I want to encourage each of us here to identify ONE practice you would like to begin—or set your mind to beginning—for yourself. This is between you and yourself, although, if appropriate, your commitment can involve service to another.

Your commitment to life might be as simple as spending 30 minutes a week walking outside. Or learning the Hebrew alphabet. Or taking up piano again. Or writing to an aging or lonely friend or relative once a month. Or volunteering, gardening, or learning carpentry. Or researching and then giving time or money to a cause or campaign you believe in.

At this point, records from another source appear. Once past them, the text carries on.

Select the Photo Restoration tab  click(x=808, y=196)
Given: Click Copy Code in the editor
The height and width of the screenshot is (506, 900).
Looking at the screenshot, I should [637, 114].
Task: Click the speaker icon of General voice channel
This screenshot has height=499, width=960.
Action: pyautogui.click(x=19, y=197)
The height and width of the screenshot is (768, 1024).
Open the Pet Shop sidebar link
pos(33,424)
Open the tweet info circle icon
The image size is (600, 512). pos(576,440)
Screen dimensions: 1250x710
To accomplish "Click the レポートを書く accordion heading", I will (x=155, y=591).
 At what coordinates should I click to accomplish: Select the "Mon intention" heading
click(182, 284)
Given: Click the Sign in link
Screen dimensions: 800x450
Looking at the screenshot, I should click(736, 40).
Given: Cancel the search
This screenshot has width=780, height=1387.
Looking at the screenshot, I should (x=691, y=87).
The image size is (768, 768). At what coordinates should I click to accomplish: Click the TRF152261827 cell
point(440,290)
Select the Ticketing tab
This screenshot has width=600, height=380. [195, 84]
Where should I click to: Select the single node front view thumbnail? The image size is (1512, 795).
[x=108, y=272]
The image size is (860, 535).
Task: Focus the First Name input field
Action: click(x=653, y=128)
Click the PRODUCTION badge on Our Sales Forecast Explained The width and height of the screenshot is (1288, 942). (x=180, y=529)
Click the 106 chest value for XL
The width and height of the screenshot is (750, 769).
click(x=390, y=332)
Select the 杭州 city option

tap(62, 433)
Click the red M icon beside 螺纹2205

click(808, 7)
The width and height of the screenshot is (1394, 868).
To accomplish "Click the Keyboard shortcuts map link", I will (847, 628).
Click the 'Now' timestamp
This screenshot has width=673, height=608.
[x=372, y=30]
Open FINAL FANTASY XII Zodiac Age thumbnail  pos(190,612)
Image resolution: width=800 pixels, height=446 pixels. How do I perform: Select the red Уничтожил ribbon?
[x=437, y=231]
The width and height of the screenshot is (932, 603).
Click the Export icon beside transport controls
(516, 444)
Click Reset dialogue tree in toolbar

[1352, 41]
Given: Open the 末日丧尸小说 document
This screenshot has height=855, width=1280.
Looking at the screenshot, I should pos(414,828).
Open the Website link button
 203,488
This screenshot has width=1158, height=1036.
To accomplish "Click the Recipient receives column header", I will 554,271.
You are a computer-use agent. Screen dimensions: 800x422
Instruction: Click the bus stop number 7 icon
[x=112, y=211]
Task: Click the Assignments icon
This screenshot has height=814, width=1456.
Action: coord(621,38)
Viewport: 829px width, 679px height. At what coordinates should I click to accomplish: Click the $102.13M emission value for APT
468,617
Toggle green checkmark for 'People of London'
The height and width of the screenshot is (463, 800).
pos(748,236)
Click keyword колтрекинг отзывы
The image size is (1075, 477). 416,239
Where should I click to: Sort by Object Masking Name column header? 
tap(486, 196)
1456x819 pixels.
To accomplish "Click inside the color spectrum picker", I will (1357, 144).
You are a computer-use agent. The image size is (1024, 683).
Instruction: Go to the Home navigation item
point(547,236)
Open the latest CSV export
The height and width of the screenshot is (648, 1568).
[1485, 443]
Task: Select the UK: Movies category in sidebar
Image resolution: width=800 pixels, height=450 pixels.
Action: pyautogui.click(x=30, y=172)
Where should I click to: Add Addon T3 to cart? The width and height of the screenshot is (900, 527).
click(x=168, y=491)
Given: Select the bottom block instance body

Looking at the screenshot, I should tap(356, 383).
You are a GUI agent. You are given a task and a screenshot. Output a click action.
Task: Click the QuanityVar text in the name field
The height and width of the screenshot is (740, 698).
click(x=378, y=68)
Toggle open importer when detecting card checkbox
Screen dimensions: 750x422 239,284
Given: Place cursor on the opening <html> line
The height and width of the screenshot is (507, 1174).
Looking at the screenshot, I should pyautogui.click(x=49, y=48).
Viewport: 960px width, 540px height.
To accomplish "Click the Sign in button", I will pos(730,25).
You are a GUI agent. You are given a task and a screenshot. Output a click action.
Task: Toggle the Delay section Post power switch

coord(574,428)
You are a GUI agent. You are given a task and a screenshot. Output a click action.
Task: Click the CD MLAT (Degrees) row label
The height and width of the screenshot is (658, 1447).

What will enable you to mobilize your heart and claim an opportunity that is waiting for YOU in 5775?

By attending to our lives with intention and clarity, we are, consciously or not, preparing to meet the Angel of Death. Like the sages, each of us can cultivate equanimity, developing the muscle of calm so that when our time comes, we are not shocked or startled. We may not welcome the Angel’s knock, but we may acknowledge the inevitability of its arrival.

I invite you to write down your vow, your commitment, and to seal it in a self-addressed envelope. As you leave this service, you will find note cards and envelopes and pens at the front and at the rear of the sanctuary. I will collect the sealed envelopes. Three months from now, as the month of December draws to a close and the Hebrew month of Tevet begins, I will mail your letter to you. You will then have an opportunity to see how you’ve done for the first quarter of this new year, and to renew or revise your vow. You’ll keep growing as the seasons and the months change. You will be making your way through the Jewish year, and through your own life. How alive will you be to each day’s opportunities and challenges?

In a few weeks, we will read Parashat VaYetze. Wherever we are on our own journeys,  I hope that we will hear Jacob’s words echo in your own experience of the New Year that is unfolding: Mah norah haMakom haZeh: How amazing is this place; how fortunate am I to be here, now, in this place.

 

{C}[1] Alan Lew, This is Real and You are Absolutely Unprepared: The Days of Awe as a Journey of Transformation (Boston: Little Brown, 2003).